Conrad Industries Inc. in Morgan City announced the completion and delivery of the Clean Jacksonville, the first liquefied natural gas bunker barge built in North America.

The Clean Jacksonville was constructed in Orange, Texas, at Conrad Orange Shipyard, a subsidiary of Conrad Industries, and the safe and successful gas trial execution took place in Port Fourchon, a Monday news release said.

The vessel will enter service for TOTE Maritime Puerto Rico in the Port of Jacksonville, Florida, where the vessel will bunker two Marlin Class containerships operating on LNG fuel between Jacksonville and San Juan, Puerto Rico.

Johnny Conrad, president and CEO of Conrad Industries, called the Clean Jacksonville “a triumph for the U.S. Maritime industry.”

“Conrad has been at the helm of many firsts,” he said in the release.

In addition to the vessel being the first LNG bunker barge, it’s the first time a GTT membrane system has been installed in a non-self-propelled barge in the United States and the first time an LNG bunker mast of this type has been built, he said.

“I am proud of Conrad’s commitment, investment and foresight in shepherding the advancement of LNG as a marine fuel,” Conrad said.

“The successful completion and delivery of the Clean Jacksonville is both a proud and humbling moment for Conrad,” said Brett Wolbrink, vice president of Conrad LNG LLC.

Wolbrink is grateful to be a part of “an unparalleled international partnership” comprising the owner, engineering groups, vendors and manufacturers “who made this vessel a reality,” he said.

The project also involved extensive collaboration with regulatory agencies to accomplish this industry first. Conrad is fortunate to have had a good working relationship with the U.S. Coast Guard and American Bureau of Shipping “throughout the design, engineering and construction of the LNG bunker barge,” Wolbrink said.

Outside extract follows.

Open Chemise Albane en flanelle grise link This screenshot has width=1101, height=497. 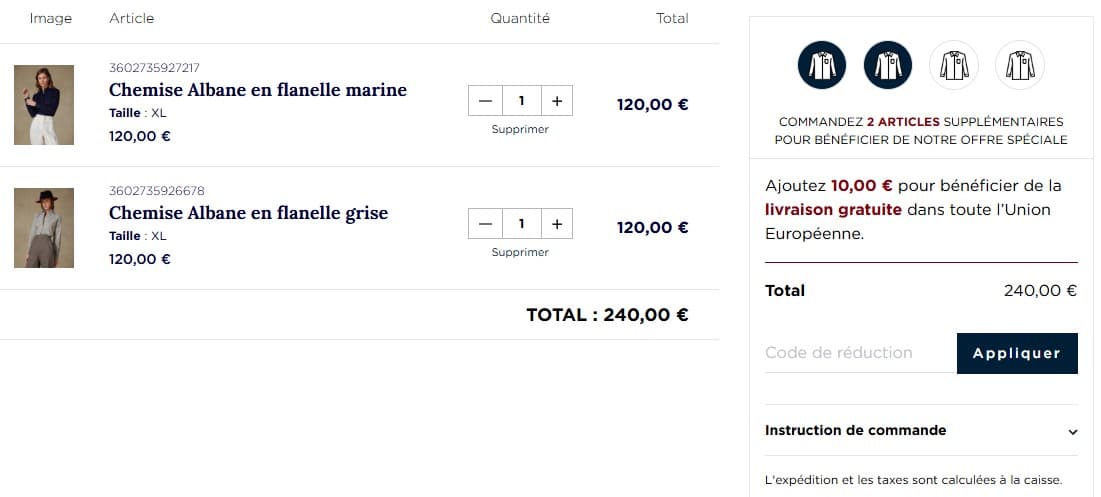coord(248,213)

Tim Nolan, president and CEO of TOTE, said the use of LNG as a maritime fuel results in great environmental benefits, including air and water quality improvements, and “this barge is the final critical component” of TOTE’s LNG program in Jacksonville, Nolan said.

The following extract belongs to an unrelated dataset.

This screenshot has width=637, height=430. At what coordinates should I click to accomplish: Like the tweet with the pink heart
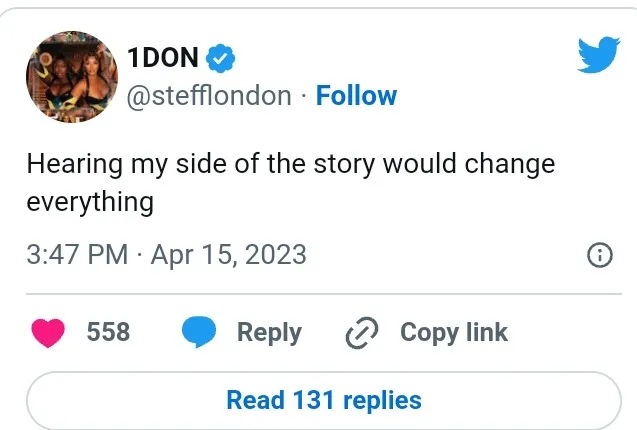pyautogui.click(x=49, y=333)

Philippe Berterottière, chairman and CEO of GTT, said the collaboration among TOTE, Conrad, the myriad project stakeholders and U.S. regulators led to the successful design, construction and commissioning “of this unique and ground-breaking project,” Berterottière said.

GTT adapted and expanded its support services to ensure effective training of the barge crew and safe and satisfactory execution of the barge commissioning activities and gas trials, he said.

“Adapting to meet the requirements and fill the gaps within this growing industry is essential to continue to develop LNG as the preferred and cleaner marine fuel of the future,” Berterottière said.

Conrad Industries was established in 1948 and is headquartered in Morgan City. The company designs, builds and overhauls tugboats, ferries, liftboats, barges, offshore supply vessels, LNG vessels and other steel and aluminum products for both the commercial and government markets. The company provides both repair and new construction services at its five shipyards located in south Louisiana and Texas.

Conrad’s announcement comes just as some in Congress are advocating for the expediting of permitting for LNG export projects. On Tuesday, a group of eight Republican U.S. Senators, including Louisiana’s Bill Cassidy and John Kennedy, presented a letter urging the Federal Energy Regulatory Commission to speed up the permitting of pending LNG export projects. The group also sought details about the resources the agency has available to accomplish that task, according to an article on S&P Global Platts’ website.